Шумно, но без суматохи авиационные специалисты бросились к вешалкам и начали раздеваться.
Не спали и некоторые офицеры; то там, то здесь в ДОС-ах горел свет. Поддубный на минуту остановился под окнами майора Гришина, который жил на первом этаже. Окна были небрежно завешены газетами, и сквозь них отчетливо виднелась фигура хозяина дома. Он как маятник ходил взад и вперед по комнате, ероша шевелюру и перебирая на тужурке пуговицы. Так всегда делал Гришин, когда его одолевали какие-то невеселые или тревожные мысли.

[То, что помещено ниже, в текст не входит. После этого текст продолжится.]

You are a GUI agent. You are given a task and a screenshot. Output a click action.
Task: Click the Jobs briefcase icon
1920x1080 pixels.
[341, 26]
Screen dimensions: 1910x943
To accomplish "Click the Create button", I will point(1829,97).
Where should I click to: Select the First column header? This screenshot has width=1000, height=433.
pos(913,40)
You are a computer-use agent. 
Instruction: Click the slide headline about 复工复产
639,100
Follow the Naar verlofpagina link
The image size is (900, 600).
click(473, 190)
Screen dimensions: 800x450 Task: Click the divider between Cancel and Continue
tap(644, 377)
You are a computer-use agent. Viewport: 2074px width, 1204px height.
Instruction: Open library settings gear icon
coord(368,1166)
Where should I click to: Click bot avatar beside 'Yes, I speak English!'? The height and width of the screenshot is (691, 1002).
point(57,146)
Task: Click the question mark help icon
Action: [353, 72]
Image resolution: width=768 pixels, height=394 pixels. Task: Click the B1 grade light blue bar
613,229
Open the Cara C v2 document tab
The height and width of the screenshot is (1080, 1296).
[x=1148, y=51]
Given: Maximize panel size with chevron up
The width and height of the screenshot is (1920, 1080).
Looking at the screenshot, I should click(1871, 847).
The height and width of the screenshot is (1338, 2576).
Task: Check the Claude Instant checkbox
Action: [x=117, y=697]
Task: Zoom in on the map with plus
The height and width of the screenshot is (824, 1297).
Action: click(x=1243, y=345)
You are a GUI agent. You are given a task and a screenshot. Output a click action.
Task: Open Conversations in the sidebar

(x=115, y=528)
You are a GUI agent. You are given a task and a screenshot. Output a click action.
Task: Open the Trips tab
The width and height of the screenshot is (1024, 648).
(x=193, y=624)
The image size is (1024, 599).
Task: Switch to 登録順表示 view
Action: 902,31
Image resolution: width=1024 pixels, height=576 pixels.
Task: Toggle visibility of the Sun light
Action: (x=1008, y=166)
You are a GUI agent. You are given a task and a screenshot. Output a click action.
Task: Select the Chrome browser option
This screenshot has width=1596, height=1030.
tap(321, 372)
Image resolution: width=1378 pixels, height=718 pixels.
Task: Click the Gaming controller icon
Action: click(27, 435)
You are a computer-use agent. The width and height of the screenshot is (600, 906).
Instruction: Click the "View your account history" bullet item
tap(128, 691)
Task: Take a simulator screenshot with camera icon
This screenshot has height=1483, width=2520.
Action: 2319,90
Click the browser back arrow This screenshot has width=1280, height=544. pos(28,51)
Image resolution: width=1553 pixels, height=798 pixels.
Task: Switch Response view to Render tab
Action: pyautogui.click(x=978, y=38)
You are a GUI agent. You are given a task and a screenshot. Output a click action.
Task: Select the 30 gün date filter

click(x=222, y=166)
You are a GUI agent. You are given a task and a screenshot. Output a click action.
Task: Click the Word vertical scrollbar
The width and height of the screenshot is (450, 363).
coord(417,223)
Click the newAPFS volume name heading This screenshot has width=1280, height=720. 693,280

Как все офицеры полка, Гришин пока жил один (третий, то есть железнодорожный, эшелон полка находился в пути), и Поддубный решил зайти к нему, узнать, в чем дело, почему майор не спит, а заодно поговорить об острове Туманном, с которого, в конце концов, удалось убрать цепкого и неподатливого полковника Жука.
— Это я, Алексей Александрович, — отозвался Поддубный на голос Гришина. — Смотрю,
Гришин напоминал драчливого петуха — волосы взъерошены, глаза красные, острый подбородок, казалось, заострился еще больше, лицо бледное до синевы.
— Вам действительно нездоровится, Алексей Александрович?
На вопрос Гришин ответил вопросом:
— Вы желаете, чтобы я шел на КП? Так знайте: я уже свое отходил. Хватит! Кто я? Летчик? Нет, я не летчик. Наведенец? Нет! — Я пятое колесо в телеге, вот кто я! И это еще не все! — Гришин нацелил указательный палец на командира. — Я — мерзавец! Да, да, мерзавец! Я поклеп на вас возвел. На вас, на замполита, на Дроздова, на всех! Сказал полковнику Вознесенскому, что вы убрали из полка полковника Сливу, с намерением женились не его дочери, злоупотребляете единоначалием, окружили себя подхалимами, а замполита водите на поводу, как цыган медведя. Я утопить вас хотел, слышите? На дно! Туда!..
Не владея собой, Гришин мелкими шажками забегал по комнате.
Поддубный подошел к столу, налил из графина стакан воды.
— Выпейте и прежде всего успокойтесь.
Дрожащей рукой Гришин взял стакан, поднес к губам, но не выпил, поставил на стол.
— Однако не думайте, что я пропаду. Я поеду в колхоз, сяду на самолет и буду травить саранчу и долгоносиков. Только вот за поклеп мне больно. Дурак я, негодяй!.. О, если б вы только знали! — Он сжал пальцами виски и снова, как одержимый, забегал по комнате.
— Да, глупостей вы, Алексей Александрович, натворили, видимо, немало, — хладнокровно заметил Поддубный. — Доля правды, может быть, и есть в том, что я злоупотребляю единоначалием, тут надо мне оглянуться и пристальнее посмотреть на себя. А вот что касается замполита, то это сущая бессмыслица. И Дроздова вы напрасно зацепили. Правда, я должен признаться, люблю его. Да ведь летчик-то какой, а?
Поддубный замолчал. Молчал и Гришин. Каждый думал о своем.
Первым нарушил паузу Поддубный.
— Алексей Александрович, ни вам, ни полковнику Вознесенскому меня не утопить. Вот мы сбили одного нарушителя границы, собьем и второго, и третьего. Сколько будет их — столько и собьем. Вы осознали свою ошибку, каетесь — это уже хорошо. И благодарю вас за откровенность. Камень за пазуху я не положу. А зашел к вам вот по какому поводу: нам с комдивом удалось отвоевать у полковника Жука остров Туманный. Помните? Тот самый остров, что лежит вдали от берега. Оборудуем там пункт наведения. Пожелаете — пошлем вас туда начальником. На днях ледокол поведет к острову баржу с радиолокатором, радиостанцией и прочим оборудованием. Вы станете как бы «губернатором» острова, — заставил себя улыбнуться Поддубный. — А о саранче и долгоносике нам с вами думать рановато. Есть у нас похлеще саранча, та, которая летит через границу. А когда согласятся американцы на всеобщее и полное разоружение, вот тогда и мы — кто куда: одни — на саранчу, другие — в космос. Работа летчику всегда найдется. А пока мы нужны здесь. И вы тоже. Ответ жду утром.